At the height of the Tegeta escrow account scandal late last year, many voiced their opinions of what they wanted the President to do. Nothing had galvanized public opinion and aroused such passions in President Kikwete’s second and final term in office like this scandal.
It was the single most issue around which many Tanzanians could identify with regardless of their political or social dispositions. Writing in one of the social networks one person argued that “it was the last moment to make his mark…your last tango dance.” She implored the President “not to sit this one out”.
It is a mixed baggage.
President Kikwete had begun dancing a while ago. He sacked Prof Anna Tibaijuka, and on the day he announced his cabinet reshuffle, another Prof who was minister for Energy and Minerals had resigned earlier in the day, protesting his innocence. His presidency has come to be characterized by some unwanted records, like having made seven cabinet reshuffles, of which five had been brought by different scandals and improprieties unbecoming of public servants.
By not sacking his cabinet, the President was sending a message to his political adversaries and the people at large that the government was stable, hence no need for alarm. It could be catastrophic in an election year, if the ruling party is perceived to have lost its balance. The reshuffled ministers and the new appointees were quickly sworn in.
The President chose to play the continuity card.
On the other hand, there are court proceedings against various public officials in relation to their roles in the Tegeta escrow account scandal. Corruption is a thorny issue every election year.
And the government would not want to be seen as dithering in its response to corruption and impropriety. The point here is to show people that their government is firmly in charge of the situation.
People’s minds are fickle; there are times where perceptions and appearances are more important than the devil in the details.
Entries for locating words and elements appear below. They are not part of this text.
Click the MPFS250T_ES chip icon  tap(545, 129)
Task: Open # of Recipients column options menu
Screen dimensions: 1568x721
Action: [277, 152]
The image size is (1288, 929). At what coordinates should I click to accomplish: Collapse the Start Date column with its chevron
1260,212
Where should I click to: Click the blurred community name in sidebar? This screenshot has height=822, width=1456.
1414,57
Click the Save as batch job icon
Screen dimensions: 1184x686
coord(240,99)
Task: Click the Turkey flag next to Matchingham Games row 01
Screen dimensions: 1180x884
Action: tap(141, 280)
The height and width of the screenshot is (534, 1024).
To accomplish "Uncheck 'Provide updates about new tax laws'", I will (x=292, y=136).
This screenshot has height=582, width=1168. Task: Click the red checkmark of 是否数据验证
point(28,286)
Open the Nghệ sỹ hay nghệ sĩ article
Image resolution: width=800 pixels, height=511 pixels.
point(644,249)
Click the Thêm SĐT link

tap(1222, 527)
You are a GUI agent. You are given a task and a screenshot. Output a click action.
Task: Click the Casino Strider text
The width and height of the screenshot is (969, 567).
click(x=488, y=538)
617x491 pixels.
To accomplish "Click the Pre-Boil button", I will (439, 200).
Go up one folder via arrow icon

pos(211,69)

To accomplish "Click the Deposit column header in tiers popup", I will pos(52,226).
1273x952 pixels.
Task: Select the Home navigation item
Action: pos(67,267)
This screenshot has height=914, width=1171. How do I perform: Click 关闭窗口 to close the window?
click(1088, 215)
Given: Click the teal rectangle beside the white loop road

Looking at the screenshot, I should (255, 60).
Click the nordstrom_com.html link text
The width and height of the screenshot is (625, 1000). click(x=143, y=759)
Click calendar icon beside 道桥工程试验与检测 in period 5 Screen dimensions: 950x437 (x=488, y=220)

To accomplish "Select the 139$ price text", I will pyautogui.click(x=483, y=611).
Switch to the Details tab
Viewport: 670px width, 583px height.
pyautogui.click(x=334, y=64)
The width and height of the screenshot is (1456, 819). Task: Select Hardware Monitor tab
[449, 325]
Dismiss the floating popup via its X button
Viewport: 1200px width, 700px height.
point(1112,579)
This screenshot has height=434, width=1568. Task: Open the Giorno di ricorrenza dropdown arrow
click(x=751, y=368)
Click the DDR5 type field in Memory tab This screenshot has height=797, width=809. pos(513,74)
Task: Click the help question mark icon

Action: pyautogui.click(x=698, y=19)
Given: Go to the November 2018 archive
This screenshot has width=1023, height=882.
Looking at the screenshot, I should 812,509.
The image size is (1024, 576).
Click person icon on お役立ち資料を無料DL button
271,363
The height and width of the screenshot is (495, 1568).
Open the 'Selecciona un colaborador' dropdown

At the beginning of the week, members of the opposition Civic United Front including their national chairman, Prof Ibrahim Lipumba, decided to go on with their planned public meeting, which the police had told them wasn’t allowed.
The events which followed not only led to a paralysis in Parliament business but also a very heated-partisan debate in the august House. The minister in charge of Home Affairs said the opposition was after “publicity.” Another MP wondered, why Prof Lipumba shouldn’t be beaten, while there are many other leaders who met the same treatment.
In Africa, as elections loom large, more often than not, the state plays a heavy hand against its political opponents. Only a foolish political strategist or tactician in this part of the world will leave things to chance as the opposing groups try to negotiate more space.
Neither side is likely to back down. CUF have said they will continue with their planned gatherings, and those in power are unlikely to give them a different response. Whoever caves in is labeled as “weak” and in an election year, that could ruin your political chances.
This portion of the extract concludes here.